> _Source records_

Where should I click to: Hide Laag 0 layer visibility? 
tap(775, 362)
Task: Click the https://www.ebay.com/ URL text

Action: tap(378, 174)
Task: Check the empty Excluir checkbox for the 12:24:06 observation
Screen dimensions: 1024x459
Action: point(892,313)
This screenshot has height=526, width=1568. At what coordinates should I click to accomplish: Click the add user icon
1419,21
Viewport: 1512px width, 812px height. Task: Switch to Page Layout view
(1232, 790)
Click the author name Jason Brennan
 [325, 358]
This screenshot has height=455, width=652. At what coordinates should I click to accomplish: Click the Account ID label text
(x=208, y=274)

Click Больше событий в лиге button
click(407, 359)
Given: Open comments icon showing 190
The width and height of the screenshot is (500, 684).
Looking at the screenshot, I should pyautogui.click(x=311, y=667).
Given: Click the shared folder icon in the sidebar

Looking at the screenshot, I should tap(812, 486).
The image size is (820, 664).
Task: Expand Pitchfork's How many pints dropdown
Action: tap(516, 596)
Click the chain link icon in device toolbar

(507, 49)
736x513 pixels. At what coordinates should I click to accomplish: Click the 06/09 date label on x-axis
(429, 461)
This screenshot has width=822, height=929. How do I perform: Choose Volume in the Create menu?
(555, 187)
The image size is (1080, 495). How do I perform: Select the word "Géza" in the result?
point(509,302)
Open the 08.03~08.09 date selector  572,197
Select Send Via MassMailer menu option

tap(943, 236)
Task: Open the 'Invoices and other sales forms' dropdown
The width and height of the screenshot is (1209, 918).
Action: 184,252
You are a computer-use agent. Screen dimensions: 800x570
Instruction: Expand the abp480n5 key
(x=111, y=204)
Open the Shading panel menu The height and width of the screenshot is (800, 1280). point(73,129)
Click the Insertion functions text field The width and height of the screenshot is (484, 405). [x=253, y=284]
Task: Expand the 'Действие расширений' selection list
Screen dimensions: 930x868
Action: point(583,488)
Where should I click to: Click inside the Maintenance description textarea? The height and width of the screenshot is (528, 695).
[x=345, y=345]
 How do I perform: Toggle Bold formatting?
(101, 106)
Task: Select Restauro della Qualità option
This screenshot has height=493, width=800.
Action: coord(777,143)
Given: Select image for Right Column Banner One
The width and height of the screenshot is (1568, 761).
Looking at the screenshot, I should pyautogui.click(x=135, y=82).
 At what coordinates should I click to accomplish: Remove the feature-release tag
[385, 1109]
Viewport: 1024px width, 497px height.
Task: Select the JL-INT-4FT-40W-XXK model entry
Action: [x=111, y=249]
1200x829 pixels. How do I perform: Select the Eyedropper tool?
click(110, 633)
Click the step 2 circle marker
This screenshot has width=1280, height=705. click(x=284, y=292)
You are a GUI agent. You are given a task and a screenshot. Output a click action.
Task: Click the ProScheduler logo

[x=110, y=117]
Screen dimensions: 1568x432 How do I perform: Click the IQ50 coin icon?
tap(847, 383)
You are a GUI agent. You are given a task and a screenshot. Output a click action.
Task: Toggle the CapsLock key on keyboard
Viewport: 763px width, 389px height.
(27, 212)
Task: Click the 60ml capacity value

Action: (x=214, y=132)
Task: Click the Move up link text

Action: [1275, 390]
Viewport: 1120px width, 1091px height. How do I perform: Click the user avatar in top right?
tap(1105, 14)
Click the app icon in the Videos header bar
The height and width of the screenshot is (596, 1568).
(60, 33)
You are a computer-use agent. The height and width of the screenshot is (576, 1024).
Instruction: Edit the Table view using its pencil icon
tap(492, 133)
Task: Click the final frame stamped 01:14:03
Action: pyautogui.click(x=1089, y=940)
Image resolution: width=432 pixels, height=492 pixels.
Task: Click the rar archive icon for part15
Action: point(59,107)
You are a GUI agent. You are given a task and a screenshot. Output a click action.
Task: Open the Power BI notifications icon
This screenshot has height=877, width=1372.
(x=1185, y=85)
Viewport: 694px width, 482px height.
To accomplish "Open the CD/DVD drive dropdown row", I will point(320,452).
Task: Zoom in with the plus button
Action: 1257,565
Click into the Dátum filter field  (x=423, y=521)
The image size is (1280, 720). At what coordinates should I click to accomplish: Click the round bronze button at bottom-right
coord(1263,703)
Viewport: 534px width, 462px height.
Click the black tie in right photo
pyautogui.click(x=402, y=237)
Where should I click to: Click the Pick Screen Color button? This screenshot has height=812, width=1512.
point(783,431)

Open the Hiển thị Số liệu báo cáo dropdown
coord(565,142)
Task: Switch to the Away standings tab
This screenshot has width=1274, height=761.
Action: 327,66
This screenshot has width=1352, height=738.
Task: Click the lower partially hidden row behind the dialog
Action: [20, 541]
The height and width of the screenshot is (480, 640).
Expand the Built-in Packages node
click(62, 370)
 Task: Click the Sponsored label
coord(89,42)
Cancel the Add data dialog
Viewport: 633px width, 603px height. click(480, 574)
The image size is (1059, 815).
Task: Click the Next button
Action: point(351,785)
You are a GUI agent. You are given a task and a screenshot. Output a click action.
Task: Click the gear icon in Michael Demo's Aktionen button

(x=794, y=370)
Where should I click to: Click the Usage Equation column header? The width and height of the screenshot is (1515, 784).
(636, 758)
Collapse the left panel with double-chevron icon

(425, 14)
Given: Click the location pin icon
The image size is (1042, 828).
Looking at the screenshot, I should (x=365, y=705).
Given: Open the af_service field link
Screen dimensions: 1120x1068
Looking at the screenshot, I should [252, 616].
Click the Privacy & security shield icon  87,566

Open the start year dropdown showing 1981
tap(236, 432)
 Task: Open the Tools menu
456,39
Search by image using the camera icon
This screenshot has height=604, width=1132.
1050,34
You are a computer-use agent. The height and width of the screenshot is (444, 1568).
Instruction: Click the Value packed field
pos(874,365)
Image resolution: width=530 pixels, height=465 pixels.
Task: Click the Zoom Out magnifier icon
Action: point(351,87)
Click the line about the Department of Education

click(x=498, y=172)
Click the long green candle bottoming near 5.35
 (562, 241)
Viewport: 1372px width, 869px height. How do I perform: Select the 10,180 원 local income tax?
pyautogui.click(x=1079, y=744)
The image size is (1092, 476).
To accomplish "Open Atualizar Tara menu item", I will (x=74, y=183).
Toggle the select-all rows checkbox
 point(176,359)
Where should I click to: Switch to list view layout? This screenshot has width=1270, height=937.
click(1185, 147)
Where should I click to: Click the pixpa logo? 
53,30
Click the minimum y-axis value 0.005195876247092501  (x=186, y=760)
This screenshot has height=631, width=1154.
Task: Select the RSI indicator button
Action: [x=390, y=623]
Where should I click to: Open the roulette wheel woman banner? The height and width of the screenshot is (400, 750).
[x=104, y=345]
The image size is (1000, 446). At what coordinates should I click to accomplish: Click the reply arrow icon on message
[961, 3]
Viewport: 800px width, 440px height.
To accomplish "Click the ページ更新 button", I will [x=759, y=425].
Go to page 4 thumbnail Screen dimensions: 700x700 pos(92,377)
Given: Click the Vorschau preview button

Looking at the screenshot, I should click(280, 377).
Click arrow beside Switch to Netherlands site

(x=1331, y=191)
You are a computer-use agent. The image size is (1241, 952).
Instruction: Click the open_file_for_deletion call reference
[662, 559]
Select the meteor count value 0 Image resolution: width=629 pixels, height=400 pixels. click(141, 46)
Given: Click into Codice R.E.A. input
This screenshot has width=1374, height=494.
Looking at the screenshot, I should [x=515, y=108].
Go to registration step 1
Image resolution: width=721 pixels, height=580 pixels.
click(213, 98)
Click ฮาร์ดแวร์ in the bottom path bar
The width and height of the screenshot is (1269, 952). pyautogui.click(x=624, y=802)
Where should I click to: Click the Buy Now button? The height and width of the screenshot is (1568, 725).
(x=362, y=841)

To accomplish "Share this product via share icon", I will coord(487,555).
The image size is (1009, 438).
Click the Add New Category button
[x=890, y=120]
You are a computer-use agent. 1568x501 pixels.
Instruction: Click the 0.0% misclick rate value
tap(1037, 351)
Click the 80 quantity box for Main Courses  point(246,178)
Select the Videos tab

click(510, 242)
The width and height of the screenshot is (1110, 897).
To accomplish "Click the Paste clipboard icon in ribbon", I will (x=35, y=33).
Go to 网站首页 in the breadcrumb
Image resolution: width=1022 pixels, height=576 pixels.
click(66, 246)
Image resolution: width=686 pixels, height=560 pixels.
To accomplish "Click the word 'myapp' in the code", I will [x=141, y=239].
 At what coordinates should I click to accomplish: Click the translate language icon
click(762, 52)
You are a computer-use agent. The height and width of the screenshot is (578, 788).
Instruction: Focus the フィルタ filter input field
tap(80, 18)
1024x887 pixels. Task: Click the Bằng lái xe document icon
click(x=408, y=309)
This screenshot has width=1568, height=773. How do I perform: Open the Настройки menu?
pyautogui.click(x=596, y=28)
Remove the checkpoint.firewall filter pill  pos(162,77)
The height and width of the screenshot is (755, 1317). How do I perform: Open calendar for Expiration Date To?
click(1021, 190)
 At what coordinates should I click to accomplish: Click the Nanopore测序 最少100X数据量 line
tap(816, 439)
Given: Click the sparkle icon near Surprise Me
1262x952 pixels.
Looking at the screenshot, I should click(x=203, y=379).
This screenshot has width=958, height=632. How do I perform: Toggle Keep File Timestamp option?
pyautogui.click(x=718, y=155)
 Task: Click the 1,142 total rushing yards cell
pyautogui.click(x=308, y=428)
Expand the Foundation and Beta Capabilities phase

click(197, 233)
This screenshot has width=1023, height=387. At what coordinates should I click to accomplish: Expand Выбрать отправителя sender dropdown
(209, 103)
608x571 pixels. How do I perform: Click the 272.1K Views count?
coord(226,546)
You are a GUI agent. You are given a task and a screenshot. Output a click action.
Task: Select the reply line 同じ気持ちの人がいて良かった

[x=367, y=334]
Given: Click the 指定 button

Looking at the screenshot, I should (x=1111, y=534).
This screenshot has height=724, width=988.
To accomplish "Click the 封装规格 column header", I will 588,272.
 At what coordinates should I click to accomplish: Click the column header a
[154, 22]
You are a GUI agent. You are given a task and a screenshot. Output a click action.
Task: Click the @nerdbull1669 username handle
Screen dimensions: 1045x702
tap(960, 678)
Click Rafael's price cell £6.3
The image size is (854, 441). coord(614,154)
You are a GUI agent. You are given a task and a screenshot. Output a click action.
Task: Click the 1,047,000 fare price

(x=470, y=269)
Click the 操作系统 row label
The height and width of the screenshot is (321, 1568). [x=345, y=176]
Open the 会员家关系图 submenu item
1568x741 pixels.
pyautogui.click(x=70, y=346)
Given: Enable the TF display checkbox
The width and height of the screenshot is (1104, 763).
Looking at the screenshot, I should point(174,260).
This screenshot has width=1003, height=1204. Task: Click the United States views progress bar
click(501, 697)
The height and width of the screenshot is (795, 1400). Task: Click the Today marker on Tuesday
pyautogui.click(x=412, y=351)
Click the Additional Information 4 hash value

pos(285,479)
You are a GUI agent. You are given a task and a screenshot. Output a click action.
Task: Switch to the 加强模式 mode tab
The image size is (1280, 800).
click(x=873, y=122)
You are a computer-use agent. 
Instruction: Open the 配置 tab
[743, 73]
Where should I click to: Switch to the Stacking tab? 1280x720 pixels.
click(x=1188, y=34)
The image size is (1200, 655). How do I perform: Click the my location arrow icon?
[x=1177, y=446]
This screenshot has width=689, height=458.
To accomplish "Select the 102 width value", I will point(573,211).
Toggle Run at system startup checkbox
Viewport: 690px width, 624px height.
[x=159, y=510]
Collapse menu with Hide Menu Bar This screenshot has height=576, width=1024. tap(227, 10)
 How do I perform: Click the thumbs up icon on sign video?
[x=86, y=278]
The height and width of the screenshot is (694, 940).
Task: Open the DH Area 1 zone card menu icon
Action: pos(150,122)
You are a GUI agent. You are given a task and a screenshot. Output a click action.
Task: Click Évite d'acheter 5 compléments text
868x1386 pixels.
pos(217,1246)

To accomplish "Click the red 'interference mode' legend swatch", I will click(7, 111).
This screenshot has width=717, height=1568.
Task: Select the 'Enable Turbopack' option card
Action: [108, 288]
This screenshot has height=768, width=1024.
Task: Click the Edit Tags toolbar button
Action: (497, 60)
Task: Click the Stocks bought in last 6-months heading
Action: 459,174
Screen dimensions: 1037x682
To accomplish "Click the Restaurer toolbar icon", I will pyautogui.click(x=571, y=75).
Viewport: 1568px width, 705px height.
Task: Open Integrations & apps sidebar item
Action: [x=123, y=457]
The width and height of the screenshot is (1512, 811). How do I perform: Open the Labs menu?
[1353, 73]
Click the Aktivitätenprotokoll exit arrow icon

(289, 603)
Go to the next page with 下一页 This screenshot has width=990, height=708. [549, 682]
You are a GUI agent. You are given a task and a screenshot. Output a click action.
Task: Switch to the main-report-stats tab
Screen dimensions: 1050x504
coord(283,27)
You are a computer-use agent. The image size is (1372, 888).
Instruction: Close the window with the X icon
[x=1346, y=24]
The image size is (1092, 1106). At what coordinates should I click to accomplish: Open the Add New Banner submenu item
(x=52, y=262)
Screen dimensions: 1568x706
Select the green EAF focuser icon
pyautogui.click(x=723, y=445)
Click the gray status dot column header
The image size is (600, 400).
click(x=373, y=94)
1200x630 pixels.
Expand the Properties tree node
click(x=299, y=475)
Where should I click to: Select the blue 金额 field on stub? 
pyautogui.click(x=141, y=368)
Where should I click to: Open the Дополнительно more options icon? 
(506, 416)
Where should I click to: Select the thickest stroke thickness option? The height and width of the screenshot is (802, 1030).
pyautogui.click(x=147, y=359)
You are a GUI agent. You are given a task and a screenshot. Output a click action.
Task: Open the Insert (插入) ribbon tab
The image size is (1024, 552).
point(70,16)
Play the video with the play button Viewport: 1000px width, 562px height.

> _Work task_
Return every line from the entries that holds the string "into".

> _Solution to the problem_
Click into the Dátum filter field  (x=423, y=521)
Given: Click into Codice R.E.A. input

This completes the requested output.